Beijing – pemerintahan China mengatakan negara itu akan serius merancang mekanisme pendanaan teknologi masa depan baik untuk kecerdasan buatan atau akal imitasi (AI), maupun lapangan usaha berbasis 6G.
"Kami akan mendirikan mekanisme untuk meningkatkan pendanaan bagi sektor masa depan serta membina sektor seperti biomanufaktur, teknologi kuantum, Teknologi AI lalu teknologi 6G. Kami akan memajukan uji coba untuk pengembangan terpadu manufaktur canggih serta layanan modern untuk mempercepat manufaktur berorientasi layanan," kata Pertama Menteri China Li Qiang di inisiasi Sidang Kongres Rakyat Nasional China (NPC) di area Balai Agung Rakyat, Beijing, Rabu.
Sidang NPC adalah bagian dari rangkaian sidang parlemen "Dua Sesi" selama 4-11 Maret 2025 yang tersebut bertujuan untuk mengkaji laporan kerja pemerintah pusat 2024 juga menetapkan rencana kerja pemerintah China pada 2025.
Untuk menggerakkan pengembangan bidang teknologi dan juga persaingan yang digunakan sehat, pemerintah China disebut akan mengalokasikan anggaran belanja pemerintah pusat hingga 398,119 miliar yuan (sekitar Rp903 triliun) atau meningkat 10 persen untuk pengeluaran sains dan juga teknologi.
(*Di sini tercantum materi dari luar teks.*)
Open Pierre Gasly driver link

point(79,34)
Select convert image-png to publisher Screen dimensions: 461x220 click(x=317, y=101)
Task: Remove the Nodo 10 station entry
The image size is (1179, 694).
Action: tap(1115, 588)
Dana yang disebutkan akan tambahan diutamakan untuk penelitian murni, penelitian murni terapan lalu teknologi ilmiah strategis.
"Kami akan merilis pedoman untuk mempercepat pengembangan bidang masa depan juga membantu tempat dengan fondasi lapangan usaha yang tersebut kuat kemudian konsentrasi sumber daya pembaharuan di menciptakan zona rintisan sektor tersebut," ungkap PM Li.
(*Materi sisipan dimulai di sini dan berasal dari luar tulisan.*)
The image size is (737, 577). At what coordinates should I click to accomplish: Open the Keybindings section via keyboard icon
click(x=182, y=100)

China juga akan terus meningkatkan pasokan faktor-faktor pendukung lapangan usaha Artificial Intelligence seperti kapasitas komputasi dan juga data dan juga mengembangkan sistem model "open source".
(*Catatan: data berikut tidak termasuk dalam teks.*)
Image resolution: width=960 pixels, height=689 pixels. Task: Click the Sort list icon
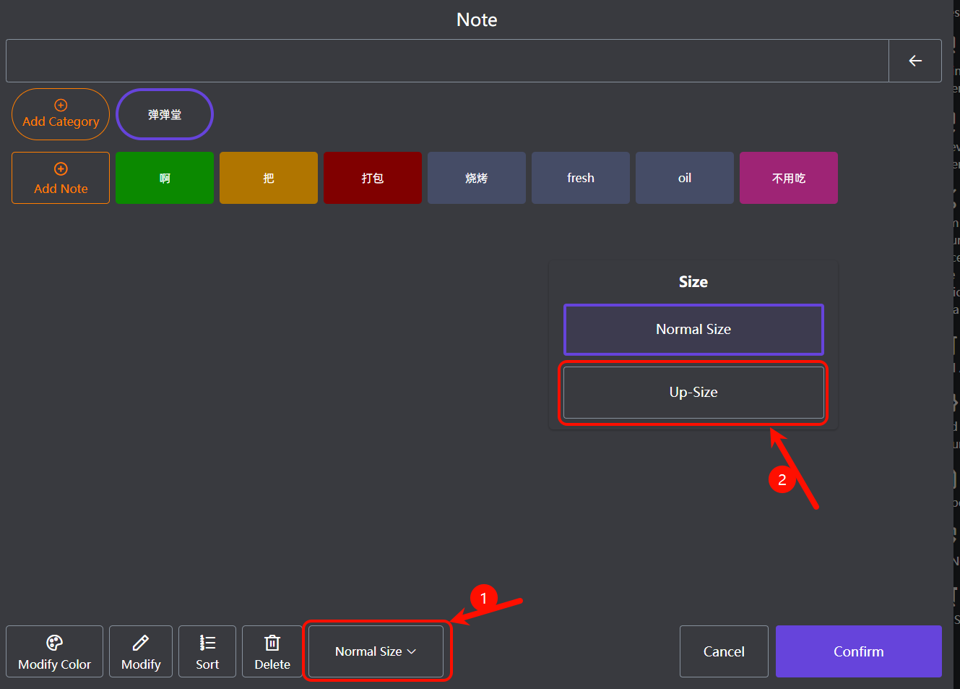pyautogui.click(x=207, y=642)
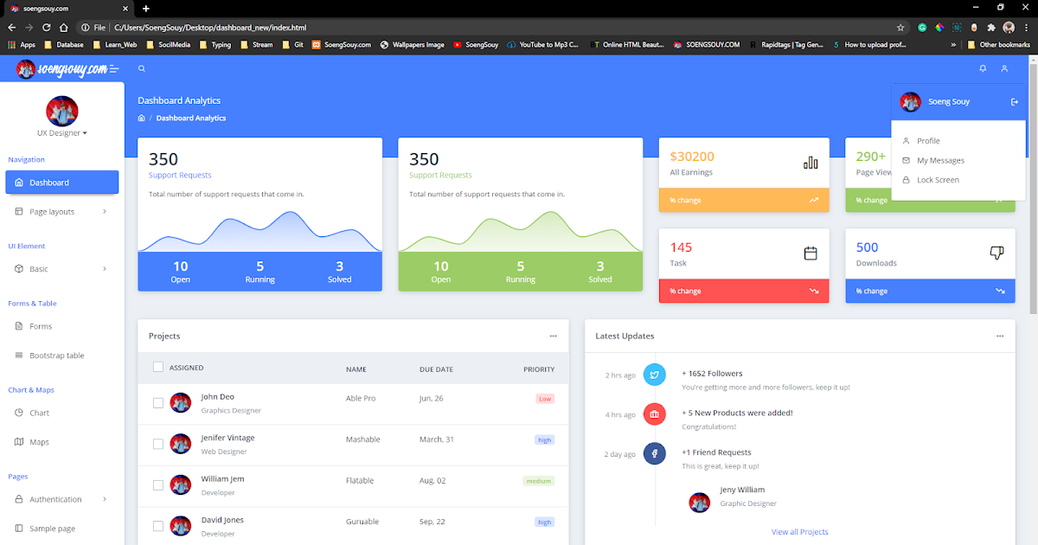Click the shopping bag icon for new products update
Screen dimensions: 1038x545
pos(655,414)
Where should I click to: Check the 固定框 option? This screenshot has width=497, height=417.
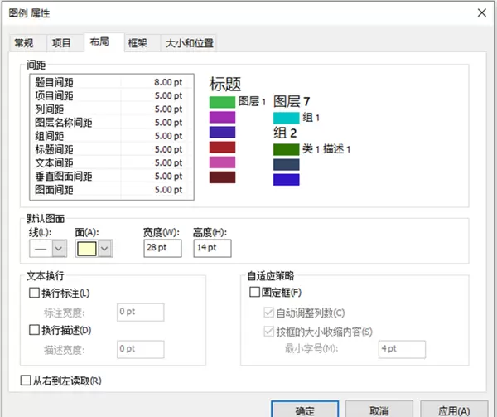[255, 293]
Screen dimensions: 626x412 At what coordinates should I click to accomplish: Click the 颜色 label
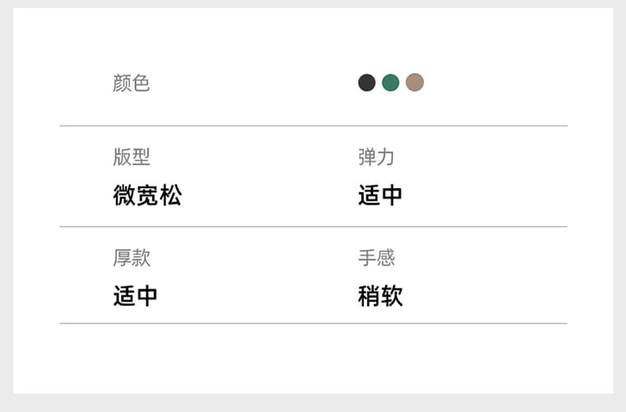(x=131, y=83)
China akan melanjutkan inisiatif Teknologi AI Plus kemudian mendirikan basis nasional untuk pengujian skala percontohan program lapangan usaha Kecerdasan Buatan berdasarkan wilayah kemudian kategori tertentu.
Pemerintah juga akan mengembangkan terminal cerdas generasi baru seperti kendaraan energi baru yang tersebut terhubung ke ponsel juga komputer AI, juga robot cerdas. Sistem kebijakan pengembangan akan menggabungkan keharusan keamanan data kemudian etika ke pada penelitian juga pengembangan teknologi AI.
Secara khusus, pemerintah pusat akan mengalokasikan 11,878 miliar yuan (sekitar Rp26,9 triliun) dana khusus untuk memperkuat pengembangan berkualitas tinggi dari sektor manufaktur utama. Masih ada obligasi khusus jangka panjang dengan total 200 miliar yuan (sekitar Rp454 triliun) yang digunakan akan diterbitkan untuk peningkatan infrastruktur teknologi.
Pemerintah China juga bertekad untuk mempercepat digitalisasi manufaktur, membina beberapa penyedia layanan dengan keahlian lapangan usaha juga pengetahuan digital, juga menguatkan dukungan untuk perubahan digital UKM.
Di bawah inisiatif Teknologi AI Plus yang diinisiasi sejak 2017, pemerintah China berupaya menggabungkan teknologi digital secara efektif dengan kekuatan manufaktur dan juga pangsa pada negeri.
"Porsi pengeluaran untuk sains lalu teknologi yang mana tambahan besar akan dialokasikan untuk penelitian murni, dan juga mekanisme pembangunan ekonomi akan disempurnakan untuk mencakup dukungan berbasis persaingan lalu pendanaan yang stabil," ungkap PM Li.